Optic neuritis

Optic neuritis is an inflammation of the optic nerve, the bundle of nerve fibers that transmits visual information from your eye to your brain. Pain and temporary vision loss are common symptoms of optic neuritis.

Optic neuritis is highly associated with multiple sclerosis, a disease that causes inflammation and damage to nerves in your brain and spinal cord. In some people, signs and symptoms of optic neuritis may be the first indication of multiple sclerosis.

Most people who have a single episode of optic neuritis eventually recover their vision. Treatment with steroid medications may speed up vision recovery after optic neuritis.
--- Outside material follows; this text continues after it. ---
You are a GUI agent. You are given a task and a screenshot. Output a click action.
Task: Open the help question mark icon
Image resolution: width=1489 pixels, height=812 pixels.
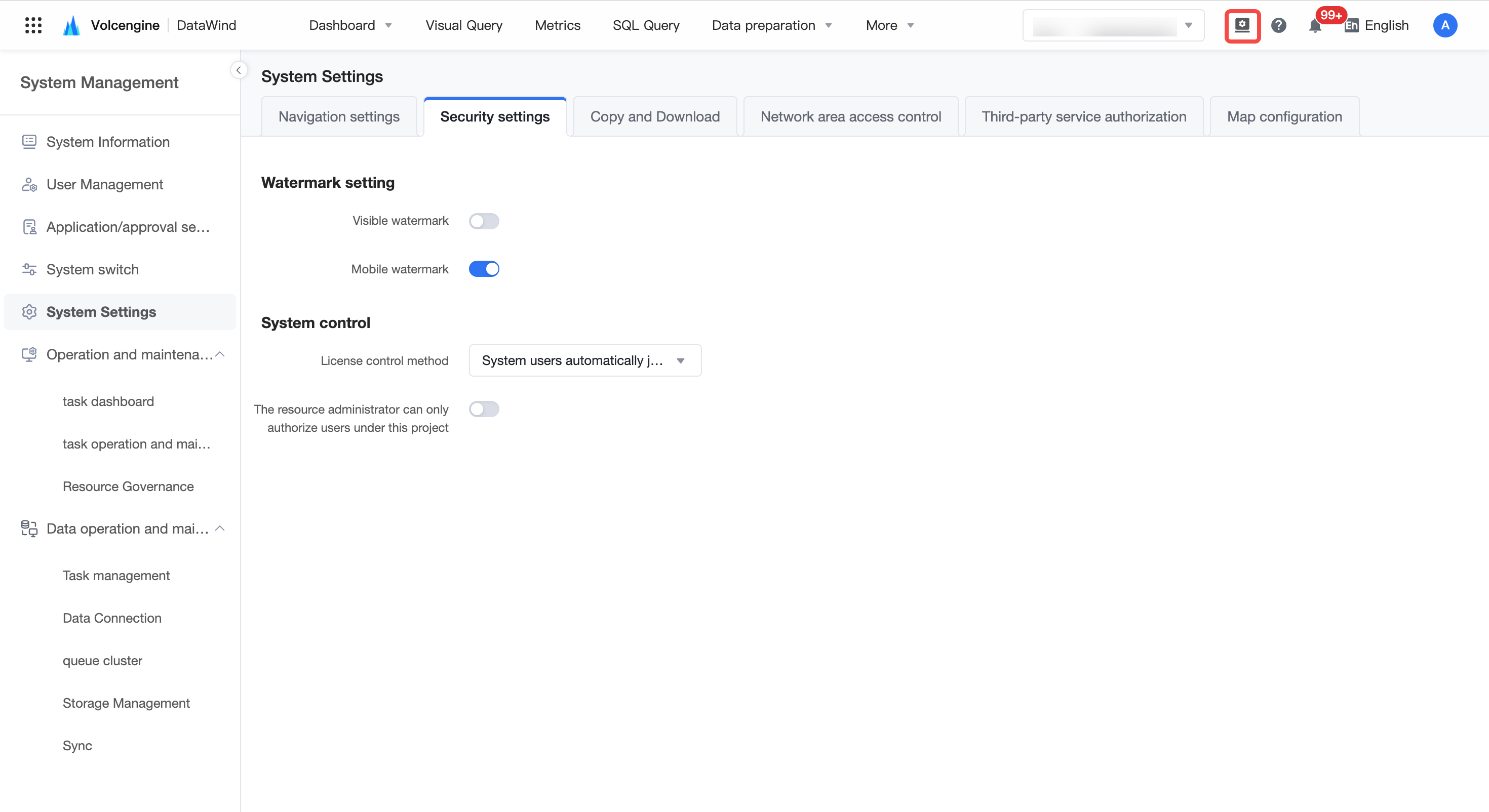coord(1279,25)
Symptoms Causes Risk factors Complications

Optic neuritis usually affects one eye. Symptoms might include:

  • Pain. Most people who develop optic neuritis experience eye pain that's worsened by eye movement. Sometimes the pain feels like a dull ache behind the eye.
  • Vision loss. Most people experience at least some temporary reduction in vision, but the extent of vision loss varies. Noticeable vision loss usually develops over hours or days. Exercise or a hot bath or shower may exaggerate the vision loss. Vision loss is permanent in some cases.
  • Loss of color vision. Optic neuritis often affects color perception. You might notice that colors appear less vivid than normal.
  • Flashing lights. Some people with optic neuritis report seeing flashing or flickering lights.

When to see a doctor

Eye conditions can be serious. Some can lead to permanent vision loss, and some are associated with other serious medical problems. Contact your doctor if:

  • You develop new symptoms, such as eye pain or a change in your vision.
  • Your symptoms worsen or don't improve with treatment.
  • You have unusual symptoms, including numbness or weakness in one or more limbs, which may be an indication of a neurological disorder.